Federal Research Public Access Act splits State-side academia down the middle

By Mark Chillingworth 24 Oct 2006

Universities in the US have become embroiled in a letter-writing war over a proposed public access research law.

The Oberlin Group of Liberal Arts College Libraries backs the law, but the DC Principals for Free Access to Science Coalition is worried it will damage scientific publishing.

“The free posting of unedited author manuscripts by government agencies threatens the integrity of the scientific record, potentially undermines the publisher peer-review process, and is not a smart use of funds that could be better used for research,” the coalition wrote in a letter to Joseph Liebermann and John Cornyn, the senators behind the bill.
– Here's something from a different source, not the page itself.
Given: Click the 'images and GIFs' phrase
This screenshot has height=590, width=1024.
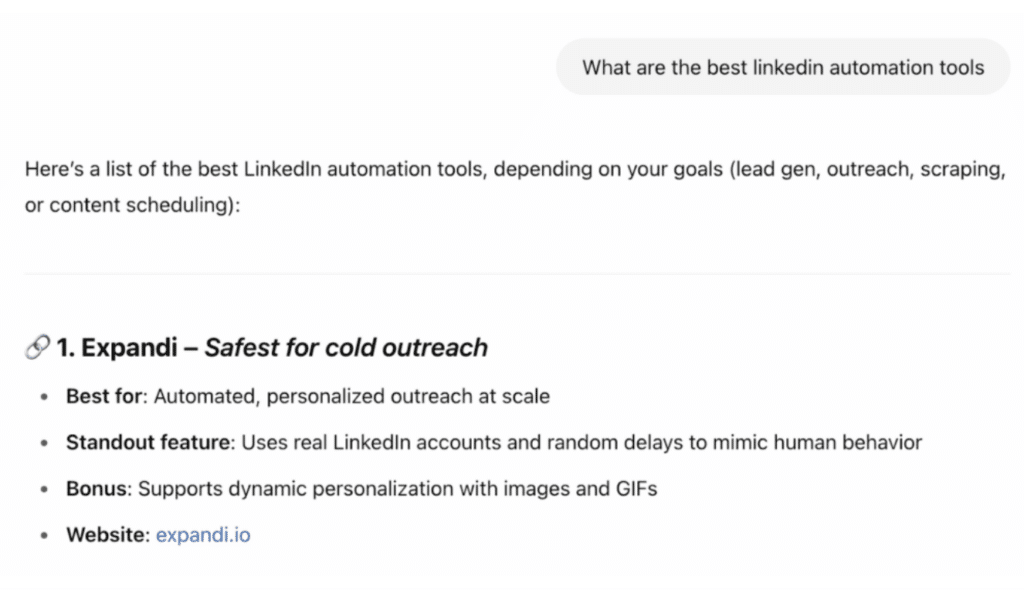Looking at the screenshot, I should pos(589,489).
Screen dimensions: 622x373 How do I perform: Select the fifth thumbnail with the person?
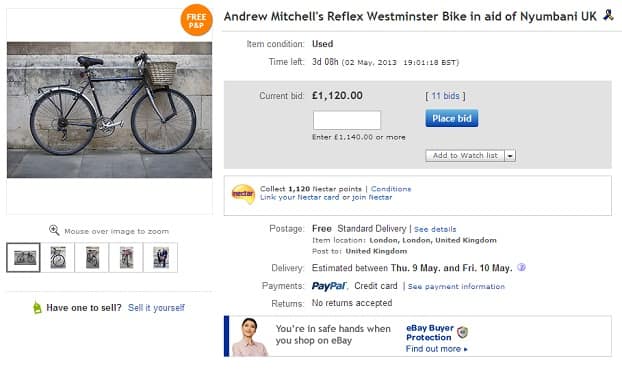click(161, 258)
Senior academics from 10 US institutions signed the letter.

If the Federal Research Public Access Act is passed, federal agencies with $100m of annual funding will have to make the manuscripts of peer-reviewed journal articles publicly available online within six months.

“The legislation would damage the special relationship between scholarly societies and academic communities,” said Robert Rich, dean of the University of Alabama at Birmingham School of Medicine . “The Act would divert federal dollars away from research to fund a service already provided to the public by society publishers.”
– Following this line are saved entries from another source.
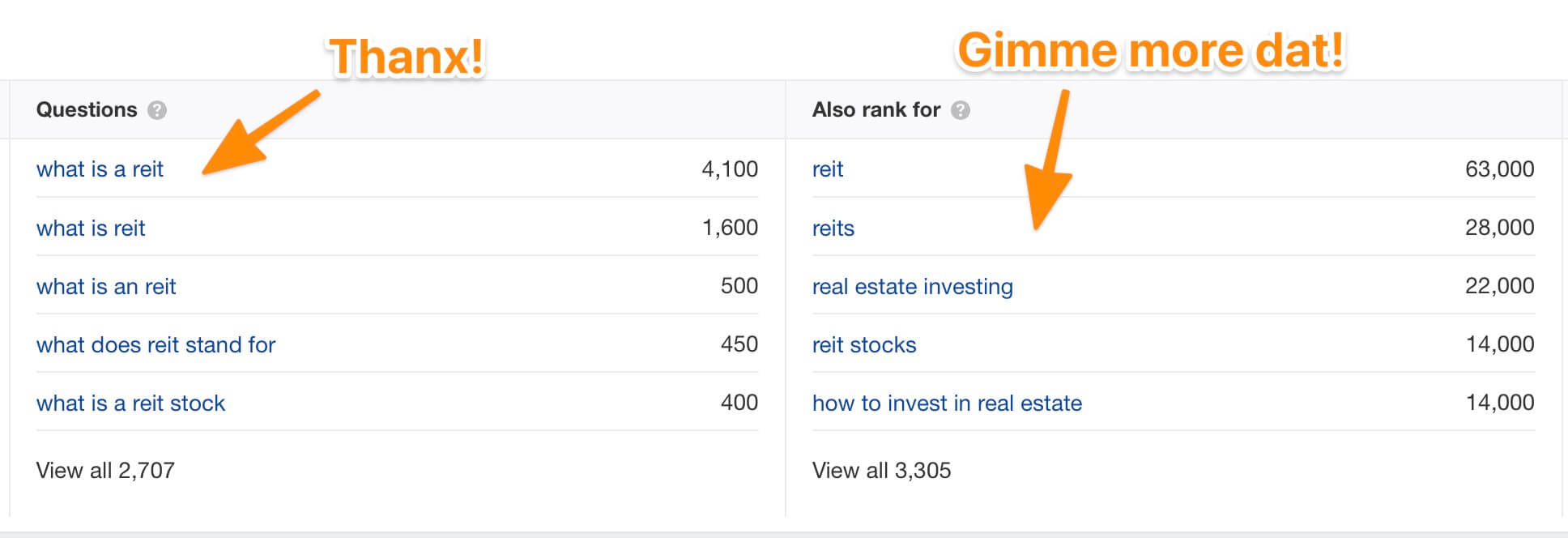1568x538 pixels.
Task: View all 2,707 questions
Action: point(105,471)
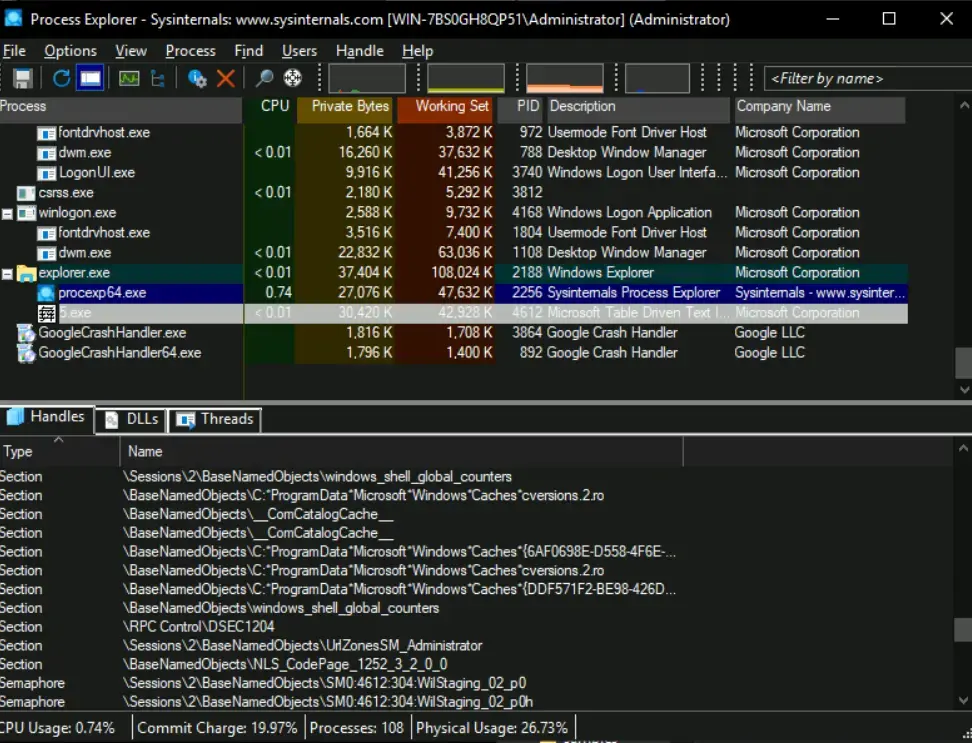Toggle the process tree view icon
The image size is (972, 743).
point(158,78)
The Oberlin Group said 53 college presidents had signed its letter to the senators. “Academic libraries simply cannot afford ready access to most of the research literature that their faculty and students need. The Act will benefit education, research and the general public,” its letter said.

The Oberlin letter said the Act would be a “major step forward in ensuring equitable online access to research literature paid for by taxpayers” and a “significant benefit for the progress of science and the advancement of knowledge”.